The Comprehensive Economic and Trade Agreement (CETA): The CETA is an agreement between the EU and Canada. CETA was signed in October 2016 and ratified by the Canadian House of Commons and EU Parliament in February 2017. However, the agreement has not been ratified by every European state and has only provisionally entered into force. CETA is expected to strengthen trade ties between the two regions, having come into effect in 2016. Some 98% of trade between Canada and the EU will be duty free under CETA. The agreement is expected to boost trade between partners by more than 20%; it also opens up government procurement. Canadian companies will be able to bid on opportunities at all levels of the EU government procurement market and vice versa. CETA means that Canadian provinces, territories and municipalities are opening their procurement to foreign entities for the first time, albeit with some limitations regarding energy utilities and public transport.

Ratification Pending

  1. EU-Central America Association Agreement (Guatemala, El Salvador, Honduras, Nicaragua, Costa Rica, Panama, Belize and the Dominican Republic): An agreement between the parties was reached in 2012 and is awaiting ratification (29 of the 34 parties have ratified the agreement as of October 2018). The agreement has been provisionally applied since 2013.

  2. EU-Singapore Free Trade Agreement (FTA) and Investment Protection Agreement: The parties signed the agreement in October 2019 and the European Parliament consented to the agreement in February 2019. The EC states that the ratification process is ongoing. On November 8, EU member states endorsed the trade agreement between the EU and Singapore. This means the agreement will enter into force as soon as November 21, 2019.

  3. EU-Vietnam FTA: In July 2018, the EU and Vietnam agreed on final texts for the EU-Vietnam FTA and the EU-Vietnam Investment Protection Agreement (IPA). In June 2019, the final text of the agreement was signed by both parties in Hanoi, Vietnam. It is now awaiting consent from the Vietnamese National Assembly and the European Parliament.

Under Negotiation

  1. EU-Australia: The EU, Australia's second largest trade partner, has launched negotiations for a comprehensive trade agreement with Australia. Bilateral trade in goods between the two partners has risen steadily in recent years, reaching almost EUR48 billion in 2017, and bilateral trade in services added EUR27 billion. The negotiations aim to remove trade barriers, streamline standards and put European companies exporting to or doing business in Australia on equal footing with those from countries that have signed up for the Trans-Pacific Partnership or other trade agreements with Australia. The Council of the EU authorised opening negotiations for a trade agreement between the EU and Australia on May 22, 2018.

  2. EU-United States (Trans-Atlantic Trade and Investment Partnership): This agreement was expected to increase trade and services, but will require consent from the European Council's 28 members, a majority within the European Parliament, as well as both Houses of Congress and President Donald Trump, to be passed.

  3. EU-New Zealand: In June 2018, the EU and New Zealand launched trade negotiations to remove trade barriers for goods and services, and the development of trade rules to facilitate easier and sustainable trade between both parties.

Sources: WTO Regional Trade Agreements database, Fitch Solutions

Investment Policy

Foreign Direct Investment

Foreign Direct Investment Policy

  1. The government has established the Slovak Investment and Trade Development Agency (SARIO) in order to provide new investors with information on the Slovakian economy and investment opportunities.

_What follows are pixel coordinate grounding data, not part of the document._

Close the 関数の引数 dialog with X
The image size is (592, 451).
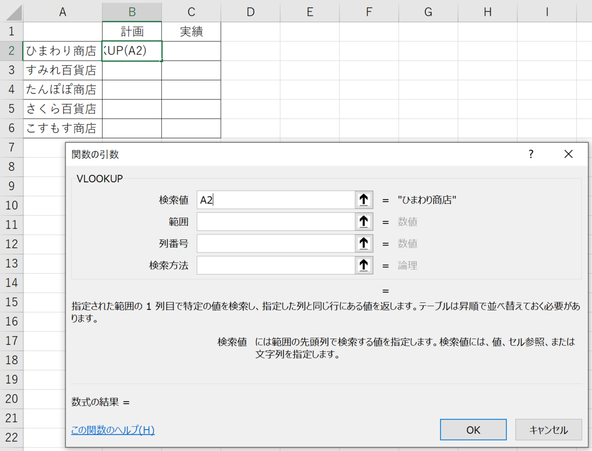568,154
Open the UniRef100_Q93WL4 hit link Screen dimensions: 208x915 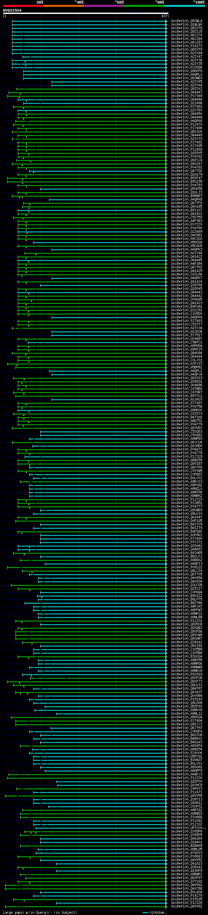(x=186, y=21)
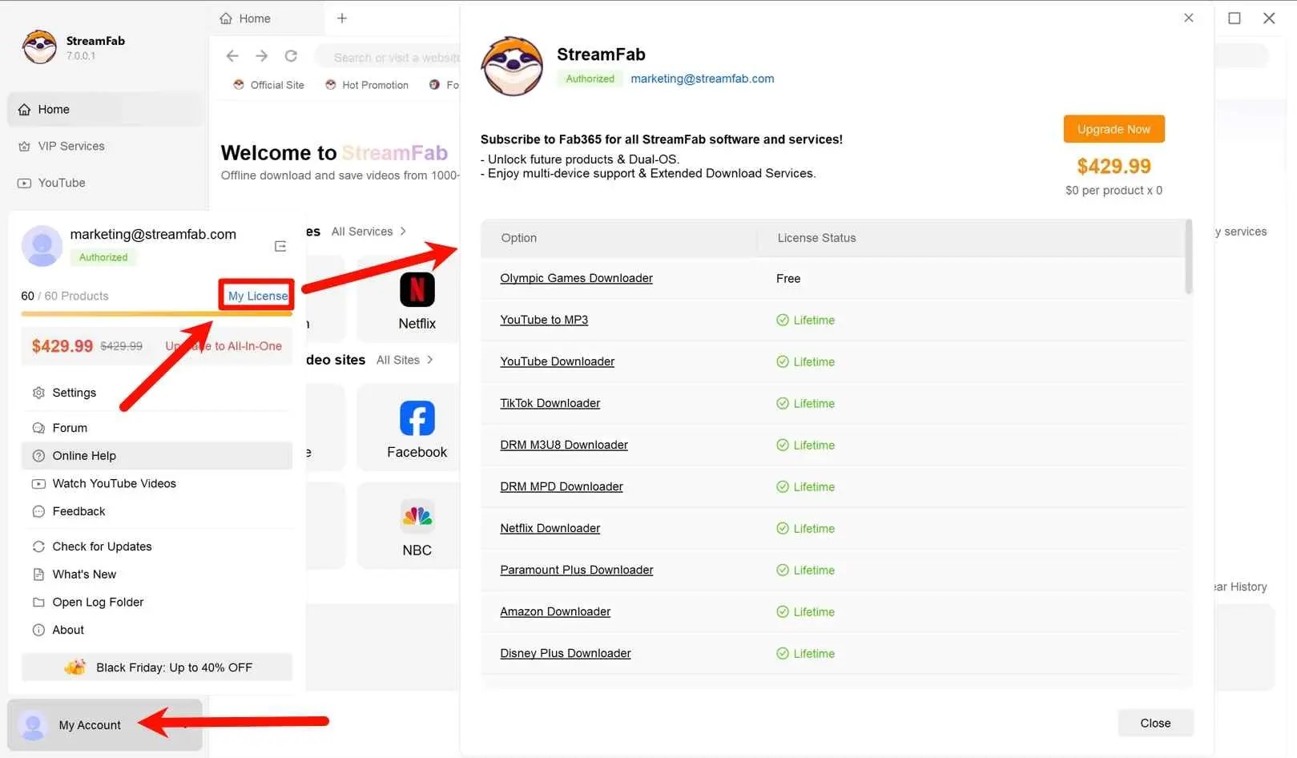
Task: Click the logout icon beside account email
Action: pyautogui.click(x=280, y=246)
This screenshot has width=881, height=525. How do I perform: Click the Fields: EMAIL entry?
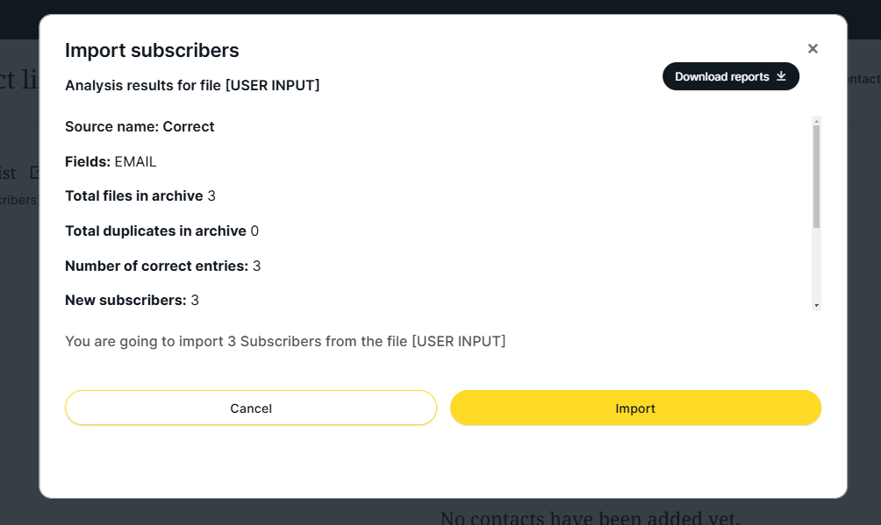tap(111, 161)
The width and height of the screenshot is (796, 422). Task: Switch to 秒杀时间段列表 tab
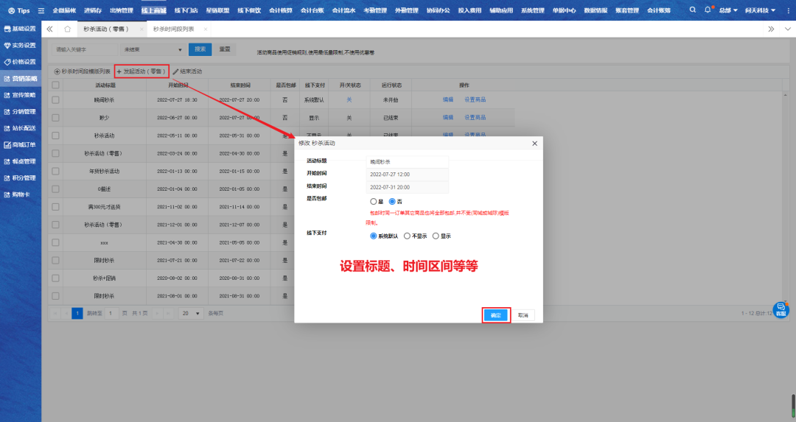[x=174, y=29]
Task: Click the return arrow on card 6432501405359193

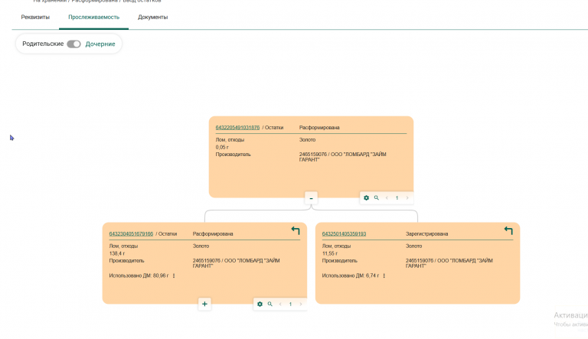Action: coord(508,230)
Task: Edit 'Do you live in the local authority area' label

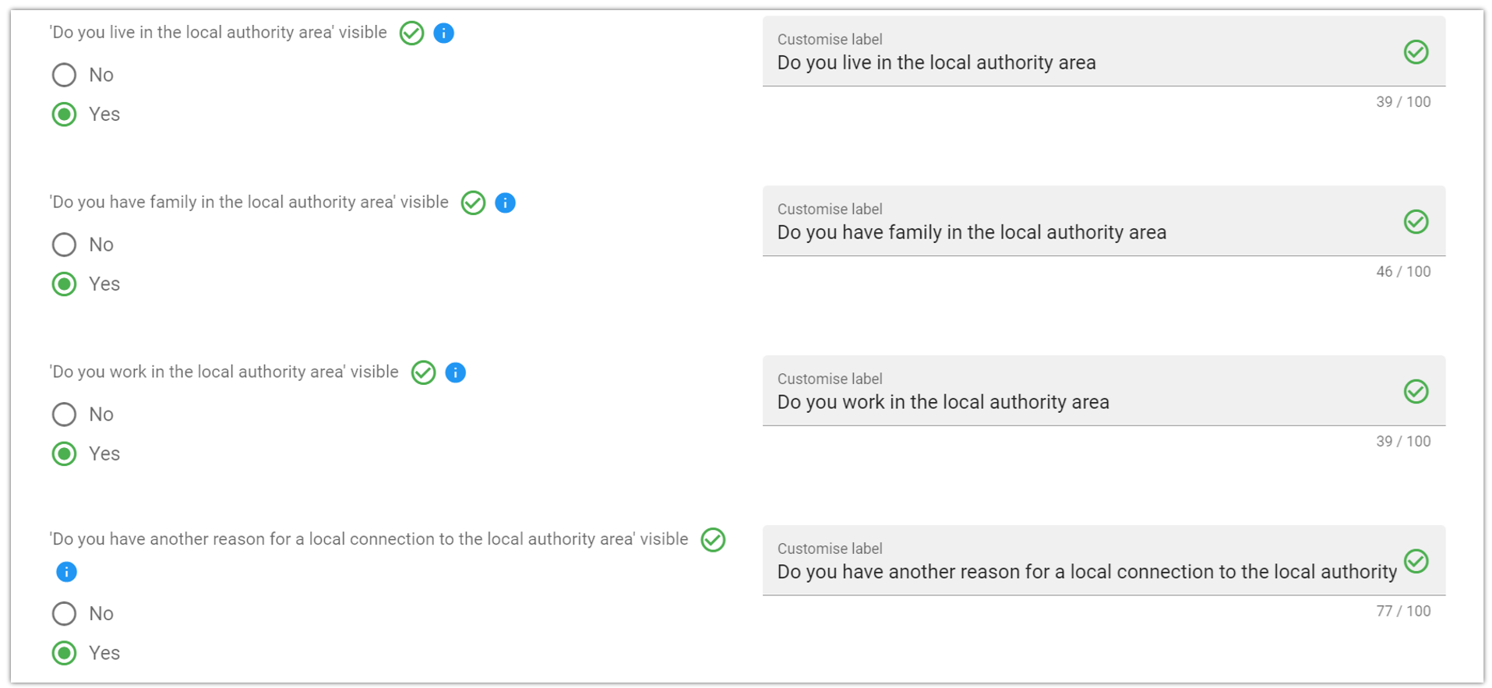Action: point(1075,63)
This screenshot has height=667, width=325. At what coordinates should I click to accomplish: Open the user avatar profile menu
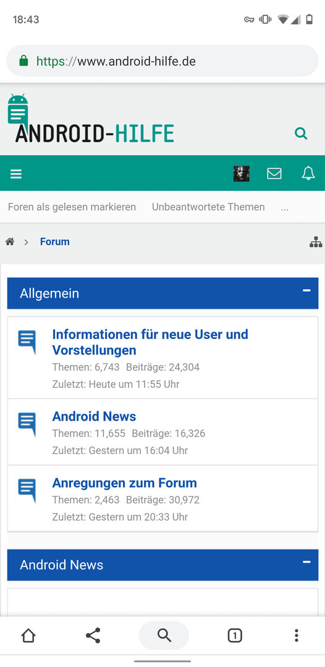[x=242, y=174]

The SARIO also aims to encourage foreign direct investment inflows to targeted development sectors, including heavy industry and manufacturing, technology centres, business services and outsourcing, and tourism.

  2. There are no domestic ownership requirements for Slovak business entities and foreign investors, and businesses generally have the right to engage in any business activity in the country. However, there are some obligations regarding liquidated companies when transferring out of Slovakia.

  3. Foreign investors can freely participate in the privatisation programmes of state-owned enterprises (SOEs), with the exception of sectors considered ‘strategic’ by the government (for example, energy). This programme has resulted in a scaled-back role for the government in the economy, which means that private businesses face fewer unfair disadvantages due to the presence of SOEs.

Sources: WTO – Trade Policy Review, ITA, US Department of Commerce, Fitch Solutions

Free Trade Zones and Investment Incentives

Free Trade Zone/Incentive Programme

Main Incentives Available

Nitra Industrial Park

- The basic legal framework for the Slovak authorities' provision of investment aid is fully harmonised with EU legislation.

- Various tax and fiscal incentives are available. The three categories of projects that can be supported by the investment incentives are industrial production, technological centres and business service centres.

- Each category has specifically defined conditions, which have to be met in order to apply for the investment incentives. The incentives are provided in the form of a cash grant (a subsidy for the acquisition of material assets and immaterial assets), income tax relief, contribution for new jobs created and the ability to transfer immovable property or rent of immovable property at a price lower than a general asset value.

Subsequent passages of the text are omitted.